I was initially very worried about my Male Kribensis, but he seems to be doing fine now. I think the initial increase in tank temp just had him stressed out. I will probably order some of the Kordon's Rid Ich Plus (Amazon seems to have a decent price and I'm a Prime member so I get free two day shipping), and if I don't see much improvement over the next couple of days while I wait for it to arrive, then I'll probably treat with it once it arrives. Thanks again for your help!


----------



## jaysee (Dec 9, 2009)

Welcome to the forum

I would increase the temp to at least 86. I use 88. There is a threshold of tolerance for the ich with regards to temperature, and the closer you get to it, the greater the chance of it not being completely effective. 84-85 is right at the boarder of being effective.

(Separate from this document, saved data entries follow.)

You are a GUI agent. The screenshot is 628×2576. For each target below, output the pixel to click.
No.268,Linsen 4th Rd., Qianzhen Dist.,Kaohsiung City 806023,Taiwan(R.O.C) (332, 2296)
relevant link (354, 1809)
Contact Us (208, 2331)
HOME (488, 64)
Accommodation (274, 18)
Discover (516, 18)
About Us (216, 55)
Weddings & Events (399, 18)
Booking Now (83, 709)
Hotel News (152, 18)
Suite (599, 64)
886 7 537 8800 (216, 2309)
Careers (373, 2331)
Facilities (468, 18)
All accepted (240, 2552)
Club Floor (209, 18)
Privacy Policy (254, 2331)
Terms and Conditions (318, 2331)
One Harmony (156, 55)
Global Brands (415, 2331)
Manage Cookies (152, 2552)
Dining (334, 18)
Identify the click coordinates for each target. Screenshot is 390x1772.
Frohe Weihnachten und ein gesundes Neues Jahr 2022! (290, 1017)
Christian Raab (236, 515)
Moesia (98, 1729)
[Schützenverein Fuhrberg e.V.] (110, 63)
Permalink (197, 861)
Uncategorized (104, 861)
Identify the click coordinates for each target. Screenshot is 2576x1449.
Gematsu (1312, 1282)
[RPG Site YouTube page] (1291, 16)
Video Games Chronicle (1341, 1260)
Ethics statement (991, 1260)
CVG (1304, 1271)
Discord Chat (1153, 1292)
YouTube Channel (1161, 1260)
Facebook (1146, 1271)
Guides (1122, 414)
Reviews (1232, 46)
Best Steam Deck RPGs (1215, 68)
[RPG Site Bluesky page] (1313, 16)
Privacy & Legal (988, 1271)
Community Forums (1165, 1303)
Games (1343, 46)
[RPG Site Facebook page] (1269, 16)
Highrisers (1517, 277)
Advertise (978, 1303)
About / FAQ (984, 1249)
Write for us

Also, I would not use salt. The heat alone will cure the fish and eradicate the parasite from the tank. Adding salt isn't going to make them any deader. Too, meds, heat and salt are all stressful. Using salt with heat just makes the fish more stressed and uncomfortable.

It takes about 5 days for the spots to go away with the heat method. Since you've started it, it would be best to just see it through rather than switch up treatments.


----------



## jeffcoatbs (Jun 13, 2013)

Ok, so I'll increase the tank temp another couple degrees when I get home and stop adding the aquarium salt during my water changes. That should put my tank right around 87 degrees. At least I will have the ich meds in case I need them in the future.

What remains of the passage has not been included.